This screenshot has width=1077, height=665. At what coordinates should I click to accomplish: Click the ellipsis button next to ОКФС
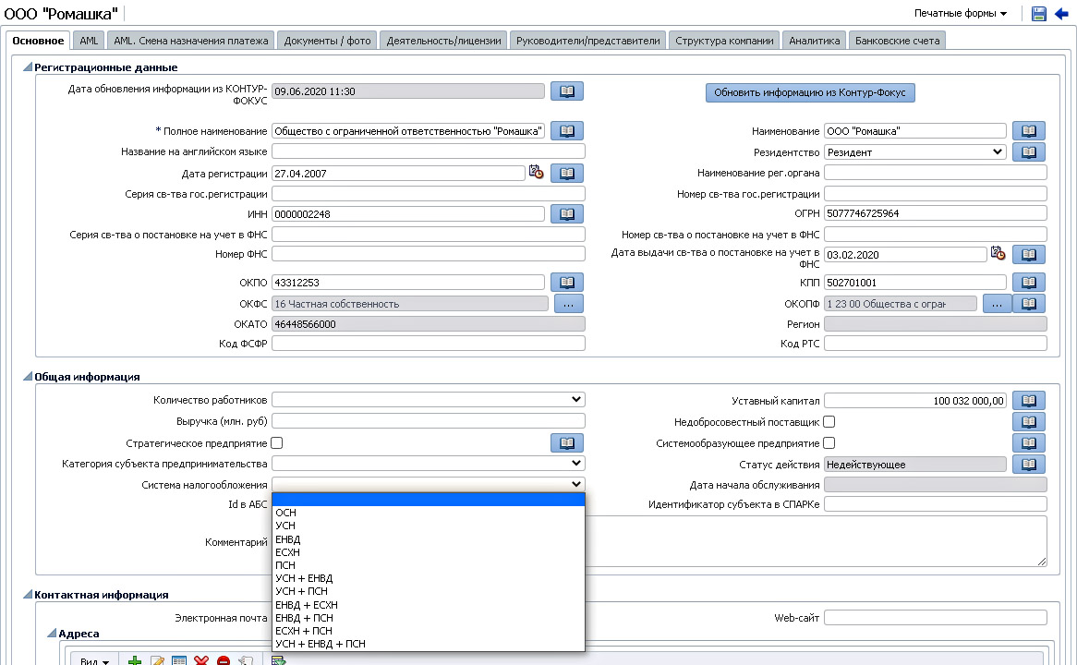point(568,303)
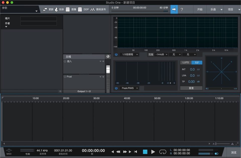Switch to the 开始 start page

(200, 9)
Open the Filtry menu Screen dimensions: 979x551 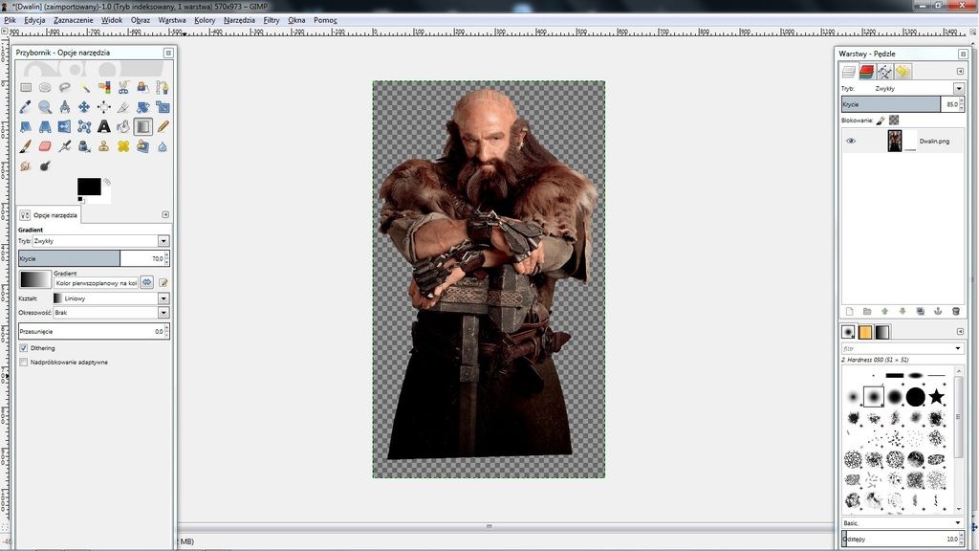(272, 19)
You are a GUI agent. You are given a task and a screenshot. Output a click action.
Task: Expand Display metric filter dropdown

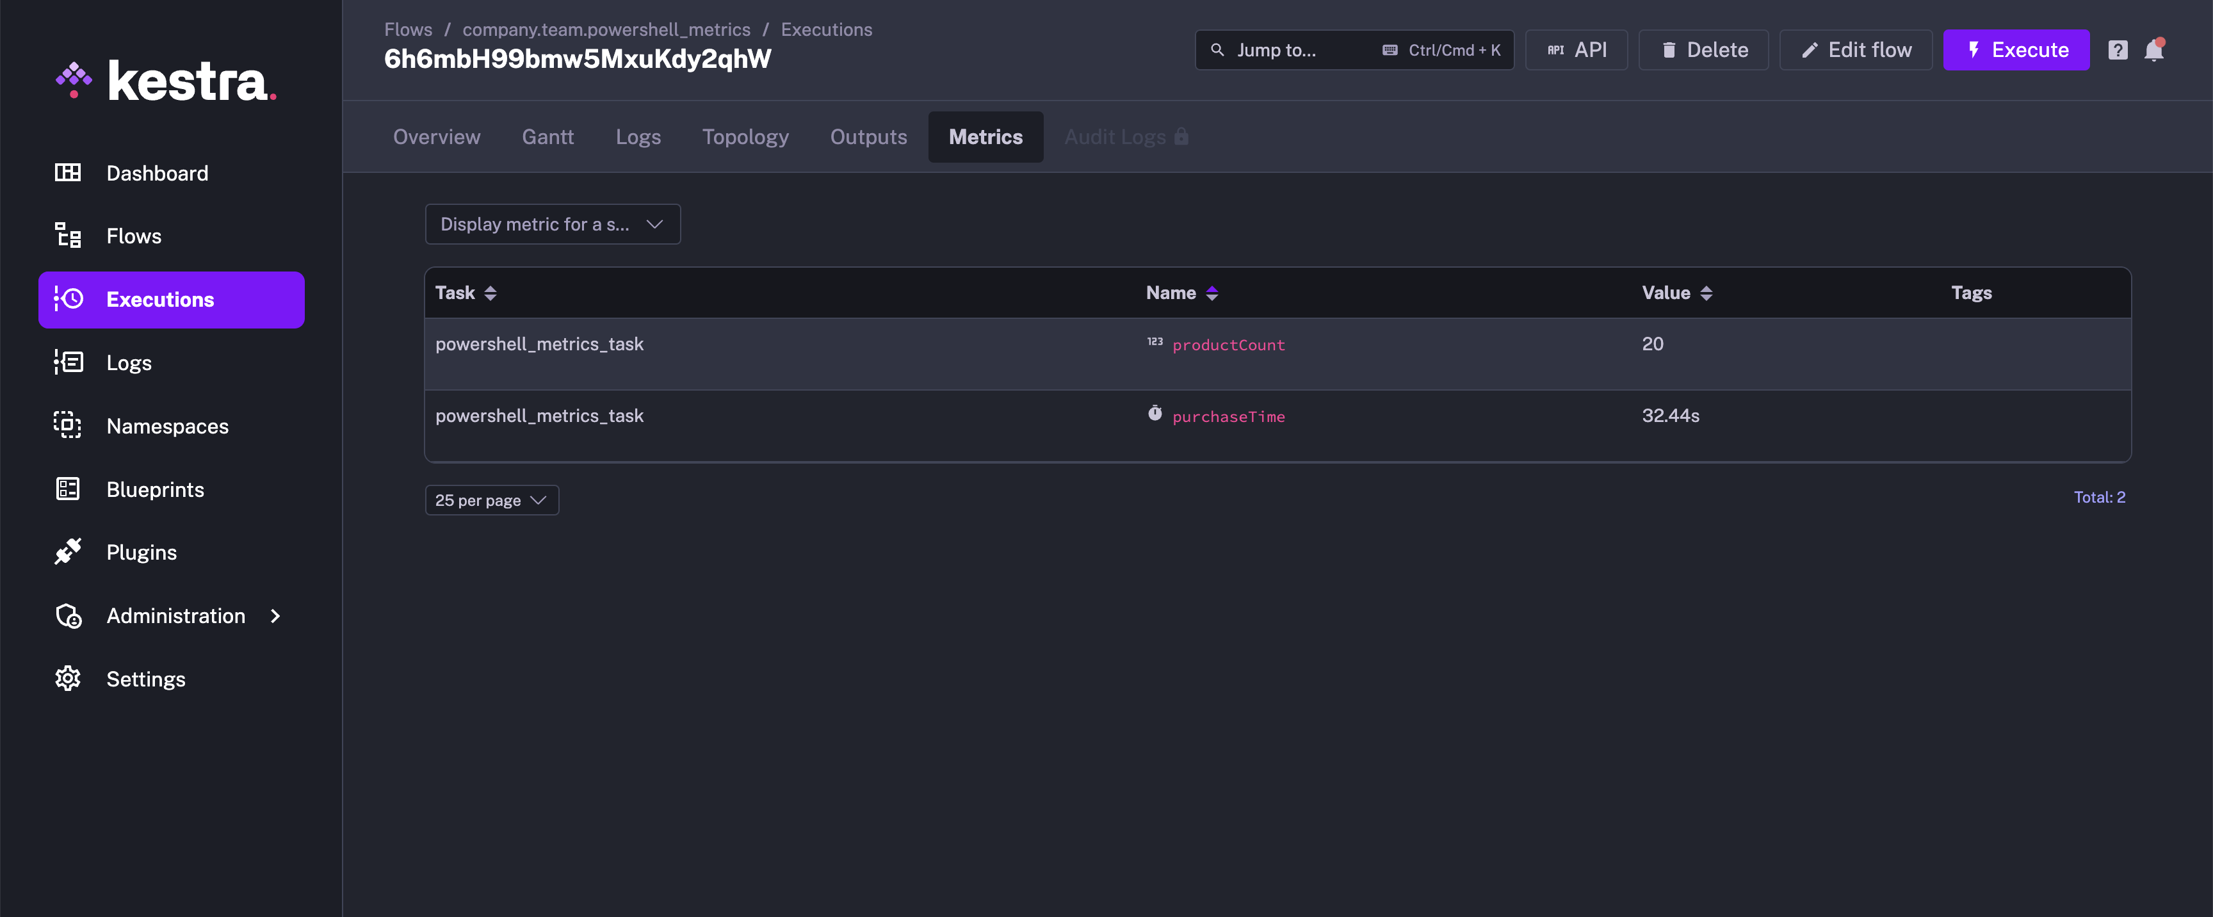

DESCRIPTION OF THE TASK: Write out exactly, please, the lines that start at the one containing "You are a GUI" and run through the final line of the entries, both included, leaving pictures out.

ANSWER TO THE EXERCISE:
You are a GUI agent. You are given a task and a screenshot. Output a click action.
Task: Expand Display metric filter dropdown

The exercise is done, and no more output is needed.